Krösche gibt Hoeneß in einem Punkt recht – doch dann folgt der Konter
Markus Krösche räumte zunächst ein: „Uli Hoeneß hat grundsätzlich recht. Bayern München ist mehr Käufer- als Verkäuferverein.“ Doch der Eintracht-Boss stellte unmittelbar klar, dass dieses Modell längst die absolute Ausnahme darstellt. „80 bis 90 Prozent aller Klubs sind Verkäufervereine“, so Krösche. „Fast jeder Verein in Europa ist auf Transfererlöse angewiesen und verliert dadurch zwangsläufig regelmäßig seine besten Spieler.“
Brisante Prognose: Auch Bayern wird Spieler verlieren
Der Frankfurter Sportchef ging noch einen Schritt weiter und wagte eine brisante Prognose für den deutschen Rekordmeister. „Ich glaube fest daran, dass auch der FC Bayern in Zukunft Spieler verlieren wird“, erklärte Krösche. „Wenn ein Talent wie Michael Olise zu Real Madrid wechseln möchte, dann wird es dafür entsprechende Möglichkeiten geben. Der globale Transfermarkt hat sich fundamental verändert.“
Diese Aussage stellt eine klare Warnung dar: Selbst der FC Bayern ist vor dem internationalen Transferdruck nicht mehr sicher. Krösche betonte die veränderten Rahmenbedingungen: „Andere Länder und Klubs verfügen über völlig andere finanzielle Möglichkeiten. Die Wettbewerbsfähigkeit der Bundesliga im internationalen Kontext zu erhalten – das ist unser zentrales Kernthema.“
Bundesliga droht weiter zurückzufallen
Laut Krösche droht die deutsche Bundesliga im internationalen Vergleich weiter zurückzufallen – mit potenziellen Auswirkungen auch auf die Münchner. „Wir müssen in den kommenden Jahren intensiv kämpfen, um unsere Wettbewerbsfähigkeit zu erhöhen“, mahnte der Eintracht-Boss. „Deshalb bin ich überzeugt, dass selbst Spitzenklubs wie Bayern München in Zukunft Spieler verkaufen müssen.“
Ehrliche Analyse der eigenen Situation
Zur Situation bei Eintracht Frankfurt äußerte sich Krösche ungewöhnlich offen: „Wir sind als Eintracht noch nicht so weit, unsere Star-Spieler langfristig halten zu können. Einerseits benötigen wir die Transfererlöse, um die nächsten Entwicklungsschritte zu gehen. Andererseits sind wir noch nicht groß genug, um Spielern in ihrer Karriereentwicklung die optimalen Bedingungen für ihre langfristigen persönlichen Ziele bieten zu können.“
Krösche fügte hinzu: „Wir werden daher immer wieder Spieler verlieren. Diese notwendigen Rahmenbedingungen haben wir aktuell noch nicht geschaffen.“ Trotz dieser realistischen Einschätzung bleibt das langfristige Ziel klar: Irgendwann soll Eintracht Frankfurt in der Lage sein, Topstars dauerhaft halten zu können.

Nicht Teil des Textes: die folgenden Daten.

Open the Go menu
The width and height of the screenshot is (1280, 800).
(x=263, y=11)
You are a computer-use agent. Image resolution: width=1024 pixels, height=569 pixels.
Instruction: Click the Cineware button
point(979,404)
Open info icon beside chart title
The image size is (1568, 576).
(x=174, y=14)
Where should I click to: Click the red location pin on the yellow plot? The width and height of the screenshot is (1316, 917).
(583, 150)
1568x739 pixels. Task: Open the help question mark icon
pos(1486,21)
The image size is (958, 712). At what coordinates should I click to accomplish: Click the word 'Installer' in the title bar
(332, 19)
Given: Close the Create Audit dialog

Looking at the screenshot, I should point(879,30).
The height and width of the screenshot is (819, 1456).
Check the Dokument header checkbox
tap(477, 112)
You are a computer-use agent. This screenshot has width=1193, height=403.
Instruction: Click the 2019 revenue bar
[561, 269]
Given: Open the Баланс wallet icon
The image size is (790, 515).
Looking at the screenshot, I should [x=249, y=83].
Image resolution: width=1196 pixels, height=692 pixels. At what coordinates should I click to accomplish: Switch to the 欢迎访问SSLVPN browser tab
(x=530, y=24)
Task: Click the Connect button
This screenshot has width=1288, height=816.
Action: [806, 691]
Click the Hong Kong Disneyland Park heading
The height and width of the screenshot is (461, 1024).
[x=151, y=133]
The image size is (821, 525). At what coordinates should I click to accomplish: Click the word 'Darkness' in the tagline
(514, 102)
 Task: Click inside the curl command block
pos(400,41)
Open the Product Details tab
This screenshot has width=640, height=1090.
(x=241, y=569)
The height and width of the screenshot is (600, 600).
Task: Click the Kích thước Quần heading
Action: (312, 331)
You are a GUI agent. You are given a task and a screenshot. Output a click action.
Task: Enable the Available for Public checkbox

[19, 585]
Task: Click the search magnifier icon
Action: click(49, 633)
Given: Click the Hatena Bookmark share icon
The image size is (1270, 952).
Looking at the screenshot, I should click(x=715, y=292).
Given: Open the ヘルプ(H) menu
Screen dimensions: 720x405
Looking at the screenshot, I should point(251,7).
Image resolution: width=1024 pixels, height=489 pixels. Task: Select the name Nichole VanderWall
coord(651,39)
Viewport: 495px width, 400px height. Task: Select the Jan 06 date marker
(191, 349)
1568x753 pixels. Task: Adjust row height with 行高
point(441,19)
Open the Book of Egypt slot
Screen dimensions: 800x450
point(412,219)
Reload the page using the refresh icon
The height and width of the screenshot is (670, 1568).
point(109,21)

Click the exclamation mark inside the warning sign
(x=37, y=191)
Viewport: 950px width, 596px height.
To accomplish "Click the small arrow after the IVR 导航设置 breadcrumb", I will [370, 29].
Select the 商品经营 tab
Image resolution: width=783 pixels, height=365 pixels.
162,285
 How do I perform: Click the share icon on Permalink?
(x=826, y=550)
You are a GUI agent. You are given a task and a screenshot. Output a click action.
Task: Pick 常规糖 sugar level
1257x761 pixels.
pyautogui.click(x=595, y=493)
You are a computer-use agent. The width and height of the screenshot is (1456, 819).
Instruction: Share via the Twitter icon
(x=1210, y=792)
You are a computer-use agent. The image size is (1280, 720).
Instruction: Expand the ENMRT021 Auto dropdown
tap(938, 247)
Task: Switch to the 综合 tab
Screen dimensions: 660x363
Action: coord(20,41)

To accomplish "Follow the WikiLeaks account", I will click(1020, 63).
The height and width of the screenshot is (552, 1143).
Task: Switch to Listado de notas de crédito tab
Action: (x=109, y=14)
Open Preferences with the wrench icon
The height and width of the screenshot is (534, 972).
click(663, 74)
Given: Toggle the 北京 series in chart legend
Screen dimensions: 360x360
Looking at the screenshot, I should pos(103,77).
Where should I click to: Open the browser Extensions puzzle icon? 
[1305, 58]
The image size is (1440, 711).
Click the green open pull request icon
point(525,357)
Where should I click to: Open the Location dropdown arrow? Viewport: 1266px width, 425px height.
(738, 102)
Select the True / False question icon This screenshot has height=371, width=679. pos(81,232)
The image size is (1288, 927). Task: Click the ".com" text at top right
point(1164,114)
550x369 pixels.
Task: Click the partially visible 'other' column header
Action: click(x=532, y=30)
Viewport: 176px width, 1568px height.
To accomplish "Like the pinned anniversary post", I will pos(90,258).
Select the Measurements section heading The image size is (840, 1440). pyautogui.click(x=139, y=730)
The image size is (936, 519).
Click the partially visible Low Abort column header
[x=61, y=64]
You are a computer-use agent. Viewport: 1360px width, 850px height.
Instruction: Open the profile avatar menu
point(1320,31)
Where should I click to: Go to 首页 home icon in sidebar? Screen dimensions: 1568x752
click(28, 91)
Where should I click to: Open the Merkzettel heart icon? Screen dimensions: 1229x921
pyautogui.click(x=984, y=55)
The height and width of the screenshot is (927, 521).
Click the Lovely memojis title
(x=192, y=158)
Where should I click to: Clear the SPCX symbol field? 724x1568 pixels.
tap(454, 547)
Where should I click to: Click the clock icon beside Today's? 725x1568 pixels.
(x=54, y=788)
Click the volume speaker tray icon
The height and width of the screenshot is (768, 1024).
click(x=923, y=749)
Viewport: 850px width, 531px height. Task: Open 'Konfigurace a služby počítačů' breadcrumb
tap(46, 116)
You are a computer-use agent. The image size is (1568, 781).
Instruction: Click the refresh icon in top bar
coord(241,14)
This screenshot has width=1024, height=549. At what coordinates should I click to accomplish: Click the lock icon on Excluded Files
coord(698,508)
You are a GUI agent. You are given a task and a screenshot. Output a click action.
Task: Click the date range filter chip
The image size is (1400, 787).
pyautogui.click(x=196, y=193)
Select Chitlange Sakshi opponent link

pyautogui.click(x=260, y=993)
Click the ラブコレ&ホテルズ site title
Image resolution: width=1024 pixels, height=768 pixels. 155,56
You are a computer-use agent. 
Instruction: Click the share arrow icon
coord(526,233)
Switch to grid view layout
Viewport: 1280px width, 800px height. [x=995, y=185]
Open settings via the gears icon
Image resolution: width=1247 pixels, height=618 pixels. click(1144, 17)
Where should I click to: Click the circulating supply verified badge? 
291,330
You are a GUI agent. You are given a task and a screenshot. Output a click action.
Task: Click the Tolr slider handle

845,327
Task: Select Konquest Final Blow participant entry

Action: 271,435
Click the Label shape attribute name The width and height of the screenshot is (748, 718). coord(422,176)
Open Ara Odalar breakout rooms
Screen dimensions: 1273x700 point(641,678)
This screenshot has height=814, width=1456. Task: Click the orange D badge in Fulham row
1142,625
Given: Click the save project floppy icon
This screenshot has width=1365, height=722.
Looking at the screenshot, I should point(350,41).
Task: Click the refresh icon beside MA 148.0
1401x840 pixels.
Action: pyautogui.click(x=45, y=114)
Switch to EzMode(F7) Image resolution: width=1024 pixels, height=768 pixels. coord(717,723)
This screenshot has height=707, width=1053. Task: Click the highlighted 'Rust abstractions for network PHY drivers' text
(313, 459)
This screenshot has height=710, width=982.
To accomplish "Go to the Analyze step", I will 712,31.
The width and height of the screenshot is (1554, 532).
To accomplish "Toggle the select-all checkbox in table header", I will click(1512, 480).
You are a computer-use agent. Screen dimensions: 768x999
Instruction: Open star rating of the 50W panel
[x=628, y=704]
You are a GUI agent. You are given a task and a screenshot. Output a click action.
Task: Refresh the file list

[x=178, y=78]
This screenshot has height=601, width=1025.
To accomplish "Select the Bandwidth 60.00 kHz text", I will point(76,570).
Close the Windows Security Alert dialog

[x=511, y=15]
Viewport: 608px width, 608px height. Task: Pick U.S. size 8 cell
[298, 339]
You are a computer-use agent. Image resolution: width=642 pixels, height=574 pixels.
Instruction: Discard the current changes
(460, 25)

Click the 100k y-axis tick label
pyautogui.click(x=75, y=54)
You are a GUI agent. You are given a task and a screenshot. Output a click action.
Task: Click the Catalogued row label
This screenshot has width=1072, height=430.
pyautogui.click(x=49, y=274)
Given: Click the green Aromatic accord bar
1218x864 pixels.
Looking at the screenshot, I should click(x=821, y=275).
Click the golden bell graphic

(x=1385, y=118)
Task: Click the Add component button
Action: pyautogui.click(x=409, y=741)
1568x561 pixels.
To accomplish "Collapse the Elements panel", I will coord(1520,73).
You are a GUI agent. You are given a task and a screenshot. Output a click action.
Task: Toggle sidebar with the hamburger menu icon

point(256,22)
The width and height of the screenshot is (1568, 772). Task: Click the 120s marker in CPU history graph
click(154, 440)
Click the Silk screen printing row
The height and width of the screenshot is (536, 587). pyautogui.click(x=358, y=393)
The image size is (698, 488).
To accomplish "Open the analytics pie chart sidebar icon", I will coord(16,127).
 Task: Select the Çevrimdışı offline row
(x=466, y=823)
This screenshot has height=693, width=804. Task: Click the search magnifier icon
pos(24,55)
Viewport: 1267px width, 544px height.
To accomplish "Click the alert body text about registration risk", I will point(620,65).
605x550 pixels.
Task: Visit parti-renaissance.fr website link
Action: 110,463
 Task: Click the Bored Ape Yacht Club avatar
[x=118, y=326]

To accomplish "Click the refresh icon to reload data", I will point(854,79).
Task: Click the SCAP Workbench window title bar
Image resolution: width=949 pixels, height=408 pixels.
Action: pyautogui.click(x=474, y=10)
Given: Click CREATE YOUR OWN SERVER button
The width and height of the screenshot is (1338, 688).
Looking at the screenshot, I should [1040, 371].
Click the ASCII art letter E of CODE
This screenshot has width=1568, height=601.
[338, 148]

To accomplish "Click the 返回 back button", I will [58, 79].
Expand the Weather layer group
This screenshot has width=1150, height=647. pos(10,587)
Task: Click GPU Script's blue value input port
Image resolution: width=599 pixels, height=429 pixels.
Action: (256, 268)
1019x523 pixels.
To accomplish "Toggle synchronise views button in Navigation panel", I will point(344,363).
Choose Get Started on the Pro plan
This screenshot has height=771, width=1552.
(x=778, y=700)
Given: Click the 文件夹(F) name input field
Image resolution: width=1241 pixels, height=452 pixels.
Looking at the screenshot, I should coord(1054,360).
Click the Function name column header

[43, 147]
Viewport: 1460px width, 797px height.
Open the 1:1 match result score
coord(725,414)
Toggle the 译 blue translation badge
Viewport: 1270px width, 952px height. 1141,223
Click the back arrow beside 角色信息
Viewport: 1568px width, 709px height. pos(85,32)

Bis dahin bleibt Frankfurt ein klassischer Verkäuferverein. Die Warnung von Markus Krösche richtet sich jedoch nicht nur an den eigenen Klub, sondern ganz explizit auch an den FC Bayern München: Selbst der deutsche Rekordmeister könnte in absehbarer Zeit zum Verkäuferverein werden, wenn sich die internationalen Rahmenbedingungen weiter verschärfen.